[Opening READING PASSAGE section]

Subduction systems such as the Tonga Arc/Lau Back Arc Basins host multiple volcanic environments. The two most common ones are subduction zone volcanoes at the arc and spreading center volcanoes in the back arc (see Submarine Volcanoes of the NE Lau for more information). The first two dive sites of the Submarine Ring of Fire 2012 Northeast Lau Basin Expedition occurred in interesting volcanic environments at the convergence of these two settings, producing volcanoes that are expected to be hybrids of the two.
Where are these hybrid volcanoes found? Near the tips of backarc spreading ridges that have propagated (cracked) through the crust to a point where they nearly intersect the arc. These sites are found at the southern tips of two different Lau back-arc spreading centers, at Vai Lili, near the southern tip of the Valu Fa ridge for Dive Q322 (September 11th dive site) and at an unnamed volcanic cone near the southern terminus of the Fonualei Rift (pronounced fo-nu-ah-lay) for Dive Q323, where we dove today.
The main objectives of these dives were a bit different; however both of them examined warm or hot volcanic springs and the organisms living, and the remnants of those who had once lived, around them. It turns out that volcanism at the arc is formed from something called flux melting, where water released from the subducting plate causes melting in the mantle of the over-riding plate. By contrast, spreading center magmas are formed by decompression of rising mantle in response to stretching of the shallow lithosphere. These two very different processes result in quite different magma chemistry, which in turn imparts its particular flavor to the hydrothermal activity. Hybrid zone volcanoes should erupt magmas that are mixtures of the two. It will be fascinating to learn if the rocks, fluids and life at these hybrid volcanoes do in fact sit at the compositional intersection of these two different volcanic domains.

[Closing READING PASSAGE section]
[Opening DATA SECTION section]

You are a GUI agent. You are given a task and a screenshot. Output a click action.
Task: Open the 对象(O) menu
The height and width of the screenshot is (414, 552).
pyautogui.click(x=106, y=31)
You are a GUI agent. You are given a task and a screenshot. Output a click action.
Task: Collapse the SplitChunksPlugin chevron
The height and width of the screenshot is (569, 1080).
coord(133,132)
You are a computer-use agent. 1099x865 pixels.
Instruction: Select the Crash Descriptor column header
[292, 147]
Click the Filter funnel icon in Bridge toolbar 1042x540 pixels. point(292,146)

[Closing DATA SECTION section]
[Opening DATA SECTION section]

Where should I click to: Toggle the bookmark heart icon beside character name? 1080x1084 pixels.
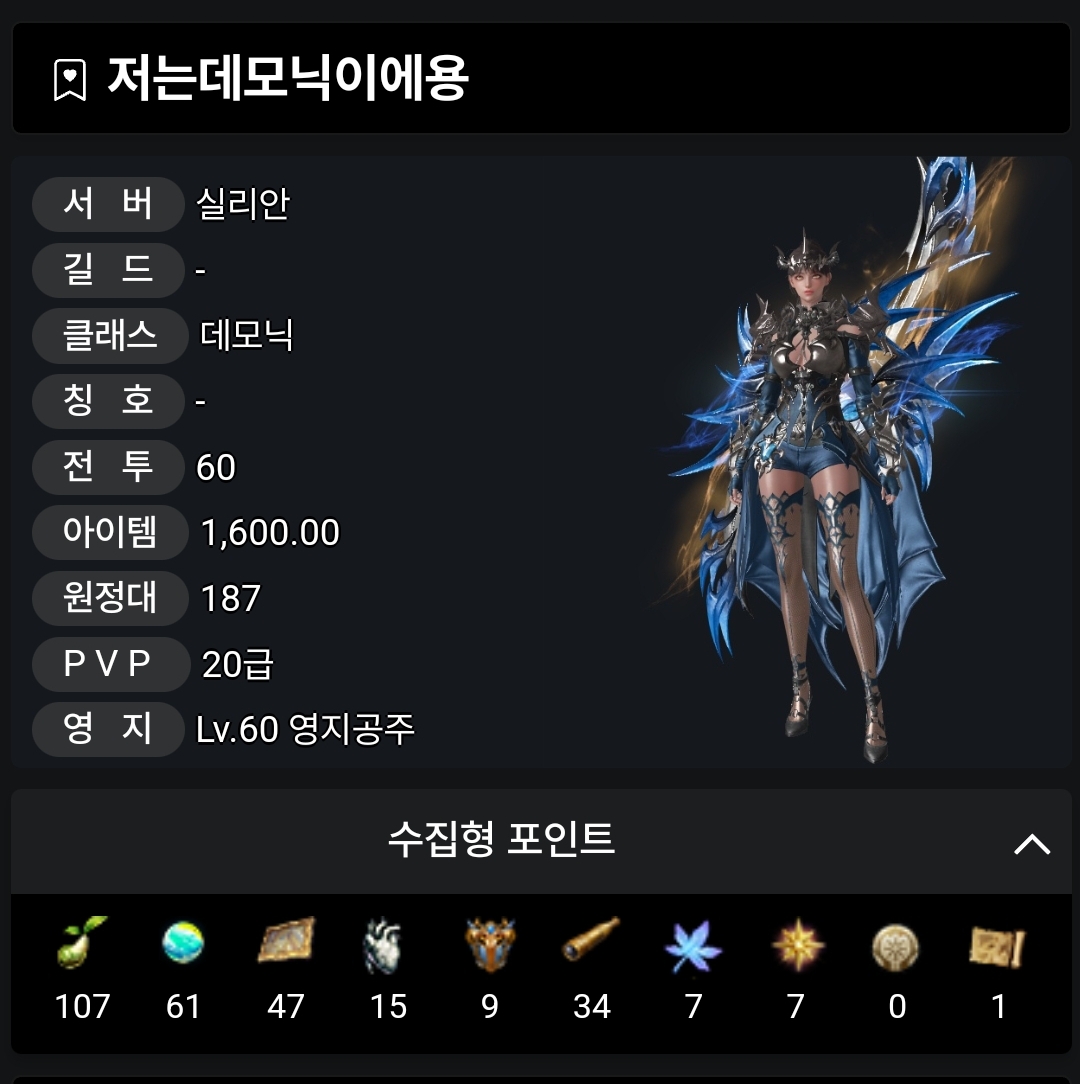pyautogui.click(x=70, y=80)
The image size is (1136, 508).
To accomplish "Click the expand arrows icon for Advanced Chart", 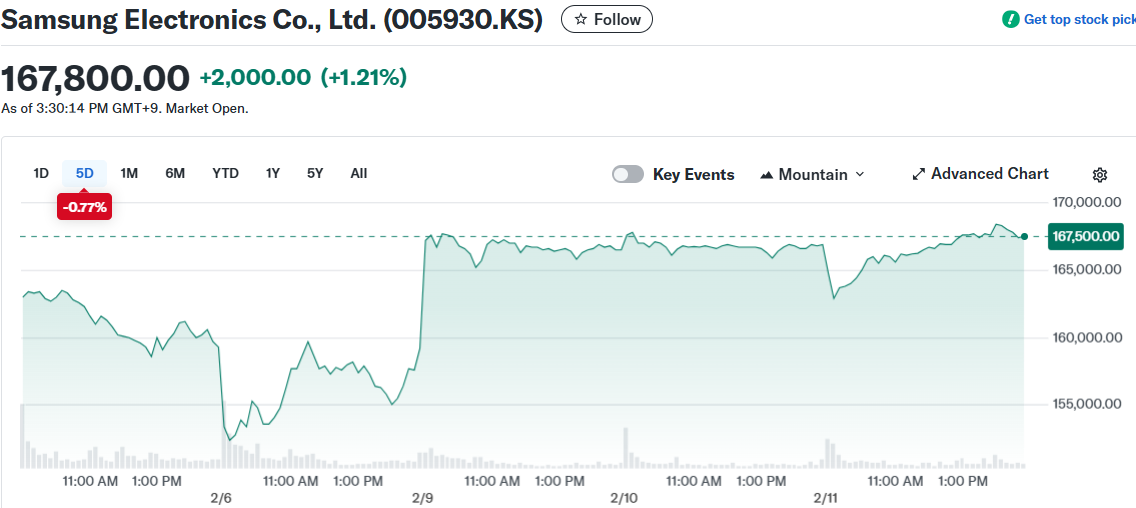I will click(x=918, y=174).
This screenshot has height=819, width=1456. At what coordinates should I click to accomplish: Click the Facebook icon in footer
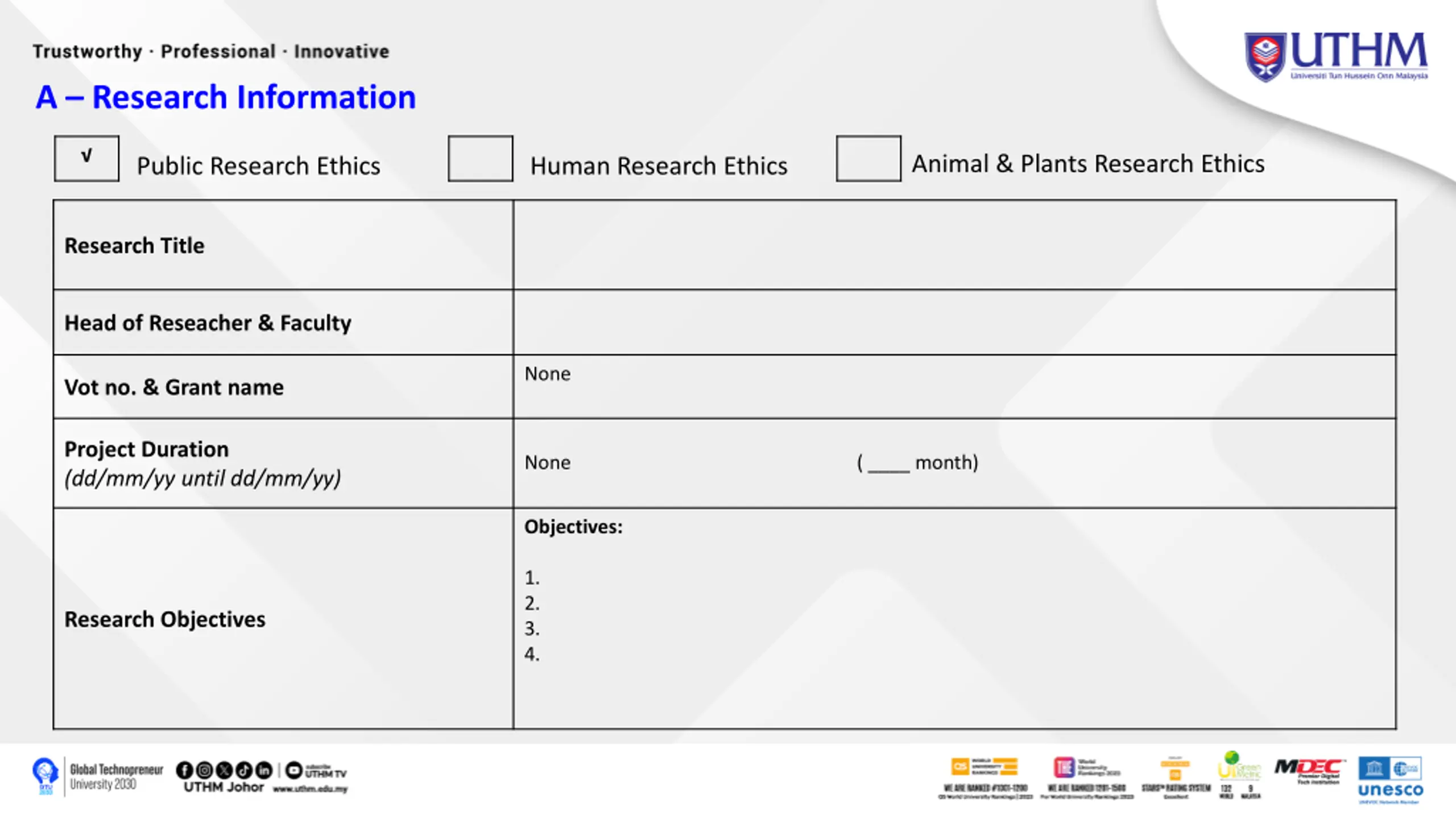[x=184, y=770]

[Closing DATA SECTION section]
[Opening DATA SECTION section]

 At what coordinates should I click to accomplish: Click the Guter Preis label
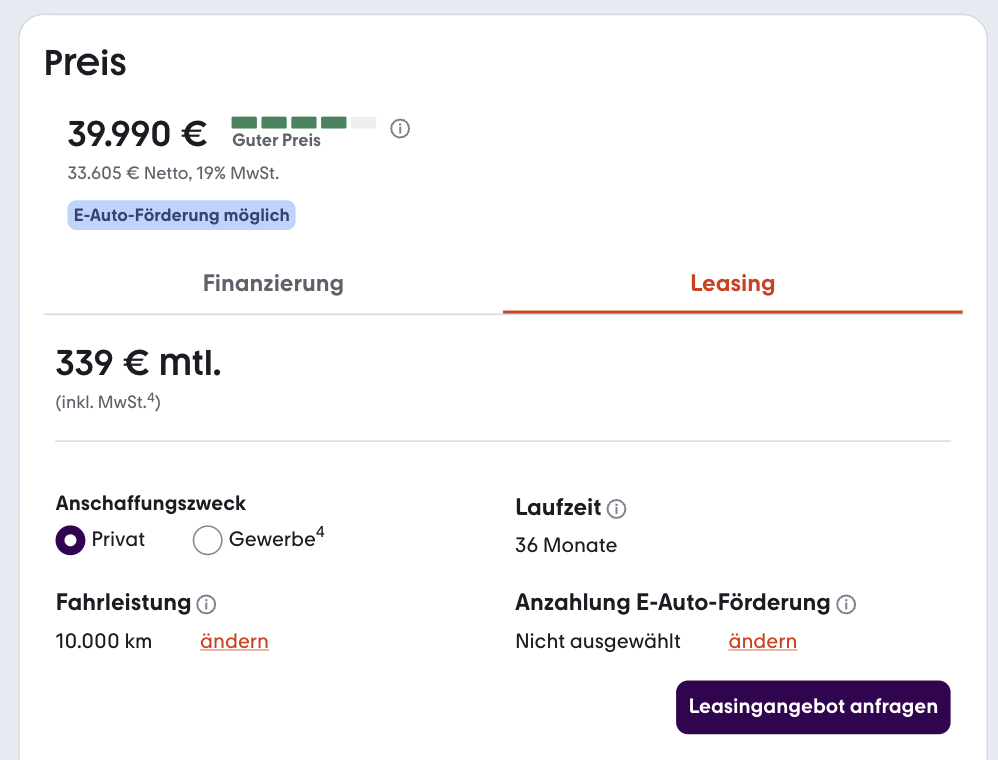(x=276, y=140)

[Closing DATA SECTION section]

# YOUR INSTRUCTIONS:
According to the passage on the Northeast Lau Basin dives, why should arc volcanoes and spreading center volcanoes differ in their hydrothermal activity? Answer in one to three sentences. The material isn't needed for this work.

# WRITTEN ANSWER:
Arc volcanism comes from flux melting, in which water released from the subducting plate causes melting in the mantle of the over-riding plate. Spreading center magmas instead form by decompression of rising mantle as the shallow lithosphere stretches. These very different processes produce quite different magma chemistry, which gives the hydrothermal activity its particular flavor.